Undergraduate Survey Data Biases
We had our survey vetted by hundreds of students at the outset (now hundreds of thousands), and had a few psychological researchers evaluate the questions for imparted "researcher bias" (or experimenter bias). Some of the experimenter bias is deliberate, which we will discuss later, but right now I want explore a little of the response bias and intrinsic bias in the data collected so far (2015). Contentions that evaluaters have with online survey data surrounds the incorrect bipolar bias assumption (at least for our data), and neglect some of the more positive traits of online surveys -- namely lower procedural bias, at least surrounding completion pressure. (Though, survey layout and rendering on different devices now produces another bias).
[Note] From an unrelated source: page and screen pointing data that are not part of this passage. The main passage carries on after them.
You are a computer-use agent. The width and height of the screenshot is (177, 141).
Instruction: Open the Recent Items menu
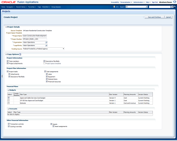[21, 7]
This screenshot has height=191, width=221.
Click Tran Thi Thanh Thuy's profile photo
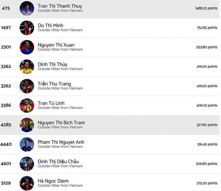(x=27, y=8)
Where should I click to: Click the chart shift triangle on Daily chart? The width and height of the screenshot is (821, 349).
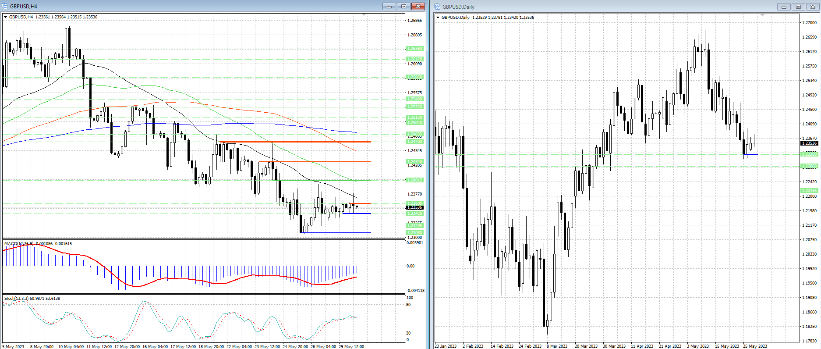click(762, 15)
Without a controlled experimentation environment, one can never be 100% certain of what the biases are, but a lack of completion pressure reveals itself in the length of the commentary responses. One can never be 100% certain what the biases are in the controlled environment too, but desire to complete (and get out to eat, use the restroom, see the sun...) definitely exists there. My point is, they are different.
Selected Undergraduate Surveys
We filtered 100,000+ undergraduate surveys down to 67,589. We eliminated duplicates, all-zeros, all-very-high ratings matching a "certain" (undisclosed)*1 profile, spam, and erroneous university selections, user reported/challenged (and resultingly invalidated), and surveys that our statistical analyzer thought were less valid. Surely there is still some noise.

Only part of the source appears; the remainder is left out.